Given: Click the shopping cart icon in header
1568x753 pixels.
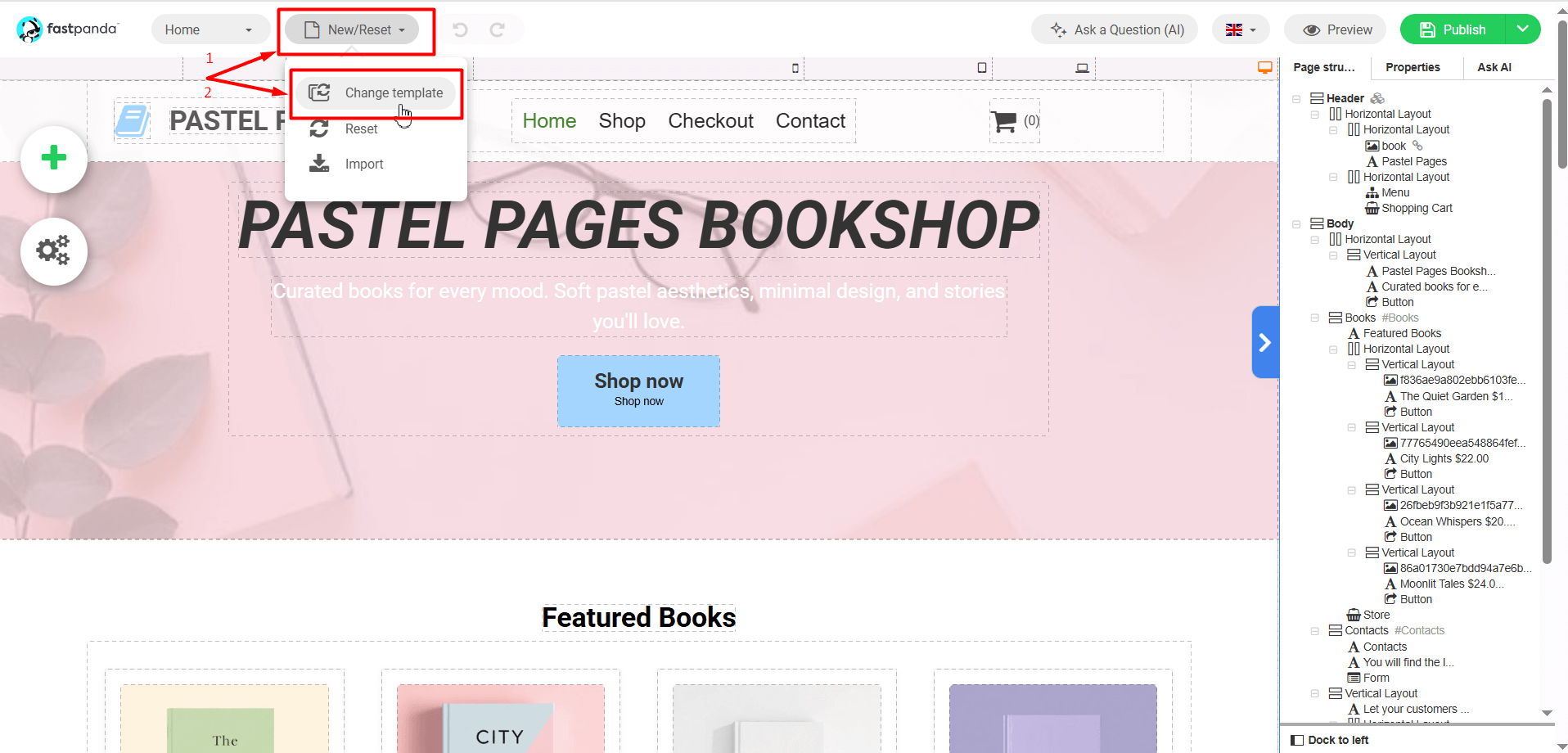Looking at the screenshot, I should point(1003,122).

==

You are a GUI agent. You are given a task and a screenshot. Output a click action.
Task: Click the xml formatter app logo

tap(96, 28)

--

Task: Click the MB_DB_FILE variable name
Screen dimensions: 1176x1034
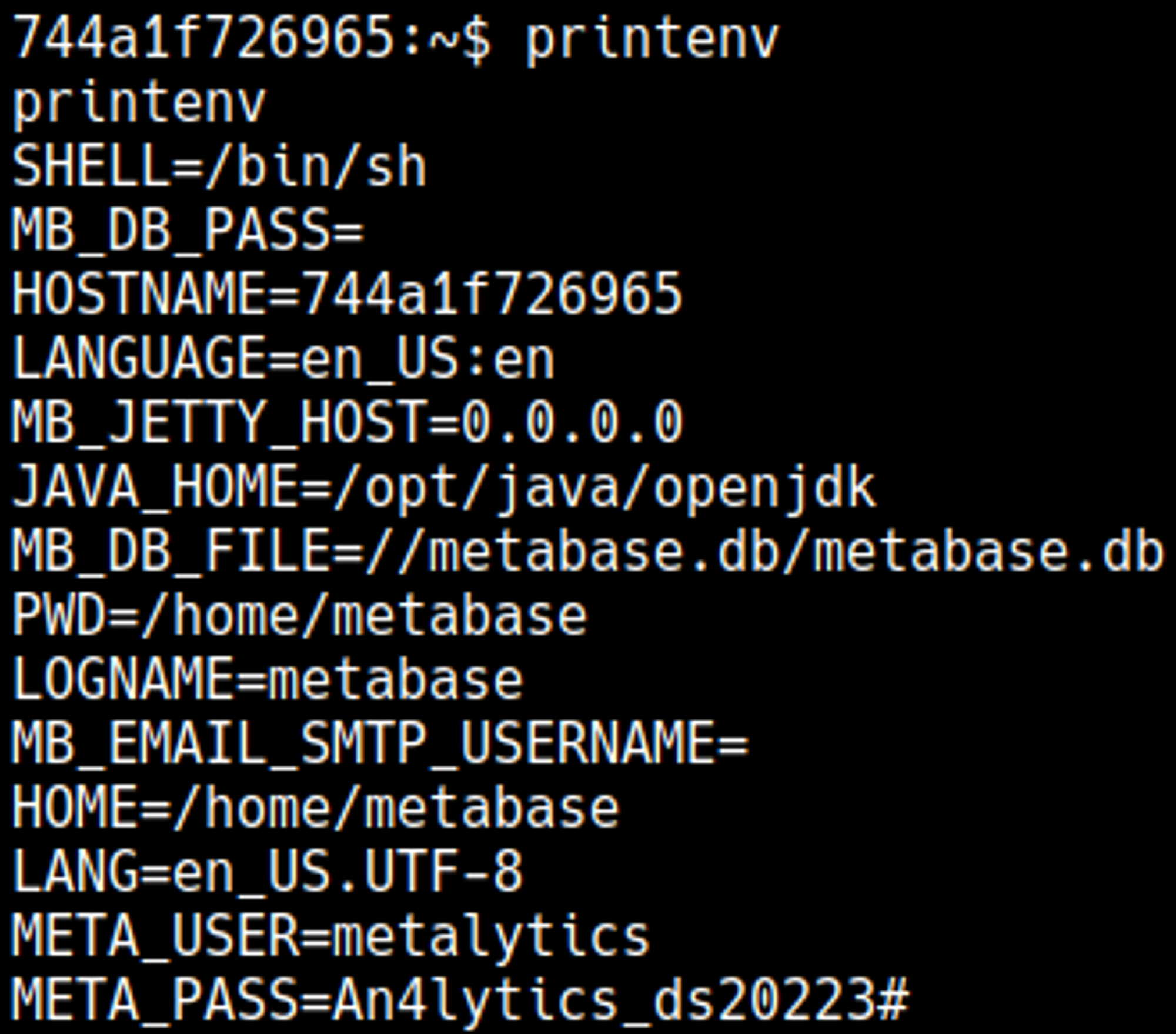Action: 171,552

WHAT IS REQUIRED:
Copy the lines verbatim, starting with the line containing "Given: Click the shopping cart icon in header" and going on through the line containing "Looking at the". Leave the picture out.

SOLUTION TO THE EXERCISE:
Given: Click the shopping cart icon in header
1568x753 pixels.
Looking at the screenshot, I should point(1003,122).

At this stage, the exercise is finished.